De acordo com Izabel Maior, o relatório mundial sobre deficiência da Organização Mundial de Saúde (OMS) aponta que pessoas com deficiência têm de duas até 10 vezes mais chance de sofrer violência. “No caso das mulheres com deficiência, a questão é ainda mais agravada. Apresenta-se a questão da violência muito mais do que na população de mulheres em geral".
Investimento
A pesquisadora de Políticas Públicas de Enfrentamento à Violência contra a Mulher, Taís Victa, afirma que apesar de existirem canais para denunciar agressões, ter acesso a eles ainda é um desafio.
Para ela, que é surda oralizada, é necessário pensar nas características de cada vítima ao planejar e construir redes de proteção. “As pessoas com deficiência estão lutando cada vez mais pela acessibilidade, mas não recortaram ainda a questão de gênero, a questão de ser mulher com deficiência na realidade da violência contra as mulheres”, diz.
A coordenadora da pós-graduação em Políticas Públicas de Enfrentamento à Violência contra a Mulher da PUC Rio, Luciene Medeiros, reforça a falta de suporte para que as mulheres com deficiência possam denunciar.
“Cada deficiência traz uma gama de especificidades que o Estado, no campo das políticas públicas, tem que enfrentar”, afirma.
Luciene Medeiros defende ser fundamental que os municípios enxerguem o enfrentamento à violência contra a mulher como objeto de investimento, com orçamento específico. “É fundamental que você tenha legislações para o enfrentamento dessa violência.

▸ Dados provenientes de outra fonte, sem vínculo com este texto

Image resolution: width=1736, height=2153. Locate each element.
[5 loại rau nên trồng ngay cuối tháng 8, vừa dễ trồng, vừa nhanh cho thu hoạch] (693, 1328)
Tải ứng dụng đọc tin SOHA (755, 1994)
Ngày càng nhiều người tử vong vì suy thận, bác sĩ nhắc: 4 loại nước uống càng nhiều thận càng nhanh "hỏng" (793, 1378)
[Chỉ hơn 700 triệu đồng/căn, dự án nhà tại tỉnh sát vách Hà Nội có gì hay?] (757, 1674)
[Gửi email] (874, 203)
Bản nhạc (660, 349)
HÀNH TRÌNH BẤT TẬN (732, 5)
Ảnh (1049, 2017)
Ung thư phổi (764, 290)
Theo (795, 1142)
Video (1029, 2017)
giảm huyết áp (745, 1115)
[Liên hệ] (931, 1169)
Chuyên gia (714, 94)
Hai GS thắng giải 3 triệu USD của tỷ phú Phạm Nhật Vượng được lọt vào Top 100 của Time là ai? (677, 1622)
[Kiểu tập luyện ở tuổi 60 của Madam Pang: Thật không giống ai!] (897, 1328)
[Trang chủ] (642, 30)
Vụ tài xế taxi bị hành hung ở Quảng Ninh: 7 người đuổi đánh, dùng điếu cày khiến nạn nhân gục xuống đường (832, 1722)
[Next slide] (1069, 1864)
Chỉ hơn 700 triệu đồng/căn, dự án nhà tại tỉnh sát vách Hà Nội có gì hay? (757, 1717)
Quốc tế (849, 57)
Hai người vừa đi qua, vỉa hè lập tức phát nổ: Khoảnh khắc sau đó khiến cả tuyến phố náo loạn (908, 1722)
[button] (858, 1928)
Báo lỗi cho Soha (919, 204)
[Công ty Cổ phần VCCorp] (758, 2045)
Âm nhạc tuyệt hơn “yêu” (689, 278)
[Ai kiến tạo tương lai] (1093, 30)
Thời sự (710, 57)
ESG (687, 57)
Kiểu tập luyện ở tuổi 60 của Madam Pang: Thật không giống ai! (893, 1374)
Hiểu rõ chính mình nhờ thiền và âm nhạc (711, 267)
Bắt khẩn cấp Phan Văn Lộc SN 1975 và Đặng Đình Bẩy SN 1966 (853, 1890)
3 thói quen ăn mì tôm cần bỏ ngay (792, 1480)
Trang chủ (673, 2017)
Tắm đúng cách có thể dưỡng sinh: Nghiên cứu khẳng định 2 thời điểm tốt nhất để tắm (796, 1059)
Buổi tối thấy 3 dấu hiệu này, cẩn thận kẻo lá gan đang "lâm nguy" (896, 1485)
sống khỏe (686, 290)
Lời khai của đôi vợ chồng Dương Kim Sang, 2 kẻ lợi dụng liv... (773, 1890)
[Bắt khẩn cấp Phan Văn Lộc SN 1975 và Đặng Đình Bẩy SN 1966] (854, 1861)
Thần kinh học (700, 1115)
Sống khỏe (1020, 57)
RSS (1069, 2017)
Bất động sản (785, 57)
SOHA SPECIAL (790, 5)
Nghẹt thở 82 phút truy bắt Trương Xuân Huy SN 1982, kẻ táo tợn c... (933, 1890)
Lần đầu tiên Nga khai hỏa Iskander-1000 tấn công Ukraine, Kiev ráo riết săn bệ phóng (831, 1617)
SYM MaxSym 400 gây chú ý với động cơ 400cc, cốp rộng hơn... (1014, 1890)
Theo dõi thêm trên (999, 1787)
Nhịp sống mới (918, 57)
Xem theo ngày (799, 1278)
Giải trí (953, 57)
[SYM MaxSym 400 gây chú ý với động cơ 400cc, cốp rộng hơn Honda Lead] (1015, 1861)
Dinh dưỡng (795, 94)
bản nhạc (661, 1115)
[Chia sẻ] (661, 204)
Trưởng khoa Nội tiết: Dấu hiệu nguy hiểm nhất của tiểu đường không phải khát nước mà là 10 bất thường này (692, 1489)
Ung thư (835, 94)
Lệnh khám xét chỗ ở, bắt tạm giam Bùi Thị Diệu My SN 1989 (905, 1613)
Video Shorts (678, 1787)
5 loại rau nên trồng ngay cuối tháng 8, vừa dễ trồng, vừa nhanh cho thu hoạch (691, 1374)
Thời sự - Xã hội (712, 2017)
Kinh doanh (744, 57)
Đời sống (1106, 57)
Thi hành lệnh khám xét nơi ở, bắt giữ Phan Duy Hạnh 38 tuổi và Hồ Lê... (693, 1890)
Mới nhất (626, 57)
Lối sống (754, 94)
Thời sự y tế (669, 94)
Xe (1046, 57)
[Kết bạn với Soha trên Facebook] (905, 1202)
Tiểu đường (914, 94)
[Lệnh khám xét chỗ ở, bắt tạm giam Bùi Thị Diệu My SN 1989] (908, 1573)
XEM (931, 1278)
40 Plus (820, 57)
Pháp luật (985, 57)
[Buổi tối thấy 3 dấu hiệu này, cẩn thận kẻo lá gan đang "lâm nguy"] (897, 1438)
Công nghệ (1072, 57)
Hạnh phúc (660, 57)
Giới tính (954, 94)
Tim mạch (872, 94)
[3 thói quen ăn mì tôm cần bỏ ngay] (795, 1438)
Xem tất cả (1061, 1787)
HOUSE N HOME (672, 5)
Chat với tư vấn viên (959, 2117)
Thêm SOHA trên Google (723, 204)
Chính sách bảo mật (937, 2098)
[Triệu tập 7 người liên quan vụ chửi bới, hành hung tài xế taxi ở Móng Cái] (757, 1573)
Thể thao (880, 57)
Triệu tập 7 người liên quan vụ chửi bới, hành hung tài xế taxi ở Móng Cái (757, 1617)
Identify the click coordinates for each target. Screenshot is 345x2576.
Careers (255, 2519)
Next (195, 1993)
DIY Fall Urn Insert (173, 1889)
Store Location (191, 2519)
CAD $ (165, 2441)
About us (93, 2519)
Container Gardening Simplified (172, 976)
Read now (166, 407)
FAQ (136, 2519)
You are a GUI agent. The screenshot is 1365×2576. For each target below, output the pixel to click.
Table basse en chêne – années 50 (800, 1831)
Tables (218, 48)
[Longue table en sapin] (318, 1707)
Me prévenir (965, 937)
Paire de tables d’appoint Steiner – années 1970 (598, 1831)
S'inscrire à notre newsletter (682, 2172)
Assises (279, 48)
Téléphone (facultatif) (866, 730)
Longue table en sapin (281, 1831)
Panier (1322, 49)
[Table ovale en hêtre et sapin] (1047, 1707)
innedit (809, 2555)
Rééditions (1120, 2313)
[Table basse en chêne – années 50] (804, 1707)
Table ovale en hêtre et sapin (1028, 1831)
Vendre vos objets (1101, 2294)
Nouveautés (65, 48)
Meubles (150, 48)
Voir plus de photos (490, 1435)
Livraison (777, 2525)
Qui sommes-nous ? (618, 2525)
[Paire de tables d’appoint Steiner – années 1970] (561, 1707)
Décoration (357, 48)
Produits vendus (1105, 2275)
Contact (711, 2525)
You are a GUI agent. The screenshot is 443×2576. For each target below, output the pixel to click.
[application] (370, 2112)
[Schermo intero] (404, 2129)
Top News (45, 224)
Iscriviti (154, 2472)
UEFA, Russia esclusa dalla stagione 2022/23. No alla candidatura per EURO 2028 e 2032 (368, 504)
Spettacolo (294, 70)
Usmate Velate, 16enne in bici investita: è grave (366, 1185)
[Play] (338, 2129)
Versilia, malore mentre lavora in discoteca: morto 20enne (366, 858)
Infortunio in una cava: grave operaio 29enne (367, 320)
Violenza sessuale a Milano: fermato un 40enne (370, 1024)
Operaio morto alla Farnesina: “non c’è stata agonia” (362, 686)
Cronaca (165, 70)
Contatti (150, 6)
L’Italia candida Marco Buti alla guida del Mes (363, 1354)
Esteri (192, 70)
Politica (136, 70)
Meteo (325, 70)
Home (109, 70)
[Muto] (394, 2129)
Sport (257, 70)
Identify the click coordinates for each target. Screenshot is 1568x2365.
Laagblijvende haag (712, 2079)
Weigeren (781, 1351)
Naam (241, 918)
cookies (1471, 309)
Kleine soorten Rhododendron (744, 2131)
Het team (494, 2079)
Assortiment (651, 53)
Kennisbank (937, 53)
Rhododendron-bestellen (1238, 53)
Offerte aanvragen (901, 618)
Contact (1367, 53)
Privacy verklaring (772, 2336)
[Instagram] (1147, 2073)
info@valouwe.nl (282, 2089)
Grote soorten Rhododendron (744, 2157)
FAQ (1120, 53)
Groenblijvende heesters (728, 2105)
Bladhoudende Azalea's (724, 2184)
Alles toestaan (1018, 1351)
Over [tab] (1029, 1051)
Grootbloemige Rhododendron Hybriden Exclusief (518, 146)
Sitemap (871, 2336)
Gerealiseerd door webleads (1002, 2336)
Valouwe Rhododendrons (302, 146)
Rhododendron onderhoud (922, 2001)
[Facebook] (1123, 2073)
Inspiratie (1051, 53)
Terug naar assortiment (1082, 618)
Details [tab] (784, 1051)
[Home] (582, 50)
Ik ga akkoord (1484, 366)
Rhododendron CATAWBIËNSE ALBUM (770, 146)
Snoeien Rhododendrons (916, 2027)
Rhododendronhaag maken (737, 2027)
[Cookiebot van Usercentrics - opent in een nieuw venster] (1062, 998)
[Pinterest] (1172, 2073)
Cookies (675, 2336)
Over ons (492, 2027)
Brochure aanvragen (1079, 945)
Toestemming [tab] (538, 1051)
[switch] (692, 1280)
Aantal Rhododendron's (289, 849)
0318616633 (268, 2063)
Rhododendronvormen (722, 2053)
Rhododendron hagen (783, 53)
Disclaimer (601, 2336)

A Lei Maria da Penha é um belo exemplo disso”, diz.
Para esta questão, tramita no Congresso Nacional, desde 2014, o Projeto de Lei 7371/14, que cria o Fundo Nacional de Enfrentamento à Violência Contra a Mulher. O texto prevê que o fundo receberá dinheiro do Orçamento, de doações, de convênios e de seus rendimentos para investir em políticas de combate a esse tipo de prática, como assistência a vítimas; medidas pedagógicas e campanhas de prevenção.
A proposta foi criada na CPI Mista da Violência contra a Mulher e aprovada, ainda em 2014, no Senado Federal. Atualmente, está pronta para ser votada no Plenário da Câmara dos Deputados, mas foi retirada da pauta em fevereiro.